Figure 10. Cytotoxicity of LL incorporated in various formulation using MCF7 cell line at 24 h (A) and 48 h (B). Data shown are mean of three experiments and presented as mean ± SD. Tukey–Kramer’s multiple comparison test was used to evaluate the statistically significant difference between exposed different concentration and control. Difference was considered significant if p<.05. ***p<.001 when compared with control; **p<.001 when compared with the same concentration groups of pure LL.

Antimicrobial activity

The antimicrobial study of pure LL, LL-PG-BLs-opt and pure ciprofloxacin solution was performed against S. aureus and E. coli. The ZOI of pure LL, LL-PG-BLs-opt, and pure ciprofloxacin solution against S. aureus was found to be 8.5 ± 0.14 mm, 16.25 ± 0.13 mm, and 17.85 ± 0.15 mm, respectively. However, ZOI of LL and LL-PG-BLs-opt against E. coli (gram-negative) was found to be 7.23 ± 0.11 mm, 14.67 ± 0.14 mm, and 18.45 ± 0.11, respectively. It was observed that LL-PG-BLs-opt exhibited significantly high (p<.05) antibacterial activity than pure LL and closed to pure ciprofloxacin solution. The significant-high activity of LL in the pegylated liposome is due to high stability, sustained release, and high solubility. The antibacterial activity of LL due to prevention of the nucleic acid and protein synthesis weakens cell membrane, as well as impedes the development of biofilm (Qian et al., 2020, 2021).

Stability study

The stability study of LL-PG-BLs-opt was analyzed at 4 °C and 25 °C and results are depicted in Figure 11. No significant (p>.05) changes were observed in VS and EE. This may be due to the high negative charge owned by the presence of bile salt and PEG-2000 that prevents the grouping of the vesicles. In addition, due to low HLB value and high transition temperature, the vesicles were closely packed, preventing the leakage of the drug.

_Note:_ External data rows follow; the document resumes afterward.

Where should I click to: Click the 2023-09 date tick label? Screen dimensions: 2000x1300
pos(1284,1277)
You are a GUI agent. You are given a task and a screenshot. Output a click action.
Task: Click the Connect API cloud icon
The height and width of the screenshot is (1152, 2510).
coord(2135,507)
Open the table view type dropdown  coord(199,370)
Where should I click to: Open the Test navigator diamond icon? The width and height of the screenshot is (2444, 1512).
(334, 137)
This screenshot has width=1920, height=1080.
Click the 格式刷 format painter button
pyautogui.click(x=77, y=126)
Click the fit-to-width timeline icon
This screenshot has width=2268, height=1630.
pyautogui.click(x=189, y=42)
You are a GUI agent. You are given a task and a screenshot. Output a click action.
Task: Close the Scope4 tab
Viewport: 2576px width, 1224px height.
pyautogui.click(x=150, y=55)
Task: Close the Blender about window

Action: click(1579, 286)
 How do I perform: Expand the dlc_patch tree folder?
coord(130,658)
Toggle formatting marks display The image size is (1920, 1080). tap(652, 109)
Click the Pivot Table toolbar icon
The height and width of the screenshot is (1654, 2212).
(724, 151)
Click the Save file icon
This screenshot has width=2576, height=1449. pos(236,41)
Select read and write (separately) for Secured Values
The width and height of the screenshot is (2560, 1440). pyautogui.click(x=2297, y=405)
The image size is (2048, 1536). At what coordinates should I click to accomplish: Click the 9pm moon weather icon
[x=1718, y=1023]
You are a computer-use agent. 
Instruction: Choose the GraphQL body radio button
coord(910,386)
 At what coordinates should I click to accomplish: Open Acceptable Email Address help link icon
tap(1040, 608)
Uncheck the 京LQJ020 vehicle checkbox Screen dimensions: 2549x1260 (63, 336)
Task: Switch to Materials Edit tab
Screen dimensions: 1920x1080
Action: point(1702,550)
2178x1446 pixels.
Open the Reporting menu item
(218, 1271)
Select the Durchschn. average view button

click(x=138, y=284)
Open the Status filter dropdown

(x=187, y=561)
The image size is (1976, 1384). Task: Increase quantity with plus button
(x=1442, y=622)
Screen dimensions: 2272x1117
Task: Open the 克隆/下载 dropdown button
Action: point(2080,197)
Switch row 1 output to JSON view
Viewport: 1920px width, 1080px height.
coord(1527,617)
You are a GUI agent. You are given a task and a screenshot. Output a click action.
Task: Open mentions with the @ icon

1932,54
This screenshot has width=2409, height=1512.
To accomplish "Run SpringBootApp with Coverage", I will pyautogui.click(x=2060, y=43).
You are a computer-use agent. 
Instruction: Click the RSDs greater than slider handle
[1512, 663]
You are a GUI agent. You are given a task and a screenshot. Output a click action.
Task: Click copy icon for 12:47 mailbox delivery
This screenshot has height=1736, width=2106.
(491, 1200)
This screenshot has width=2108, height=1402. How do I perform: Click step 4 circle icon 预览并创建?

Figure 11. Stability study of optimized formulation (LL-PG-BL-opt) conducted at 4 °C and 25 °C. Experiment performed in triplicate and data shown as mean of three experiments (mean ± SD).

Conclusions

In this study, PG-BLs were developed by the thin-film hydration method and optimized by four factors and three levels using the Box–Behnken design. The optimal formulation showed high EE, nano spherical vesicle with high LL release as well as flux. The LL-PG-BLs-opt exhibited significantly (p<.05) higher antioxidant activity than LL and LL-BL-opt dispersion. The formulation exhibits a promising anticancer activity against BC cell lines (MCF7 and MDA-MB-231). It was observed that LL-PG-BLs-opt exhibited significantly high (p<.05) antibacterial activity than pure LL against S. aureus and E. coli. Hence, the developed PG-BLs could be a promising delivery system for the delivery of LL for the management of BC with acceptable antioxidant and antimicrobial activities.

Disclosure statement

The authors report no conflicts of interest in this work.

Additional information

Funding

The authors extend their appreciation to the Deanship of Scientific Research, Jouf University, Saudi Arabia for providing the funding of this research work Grant No. DSR-2021-01-0322.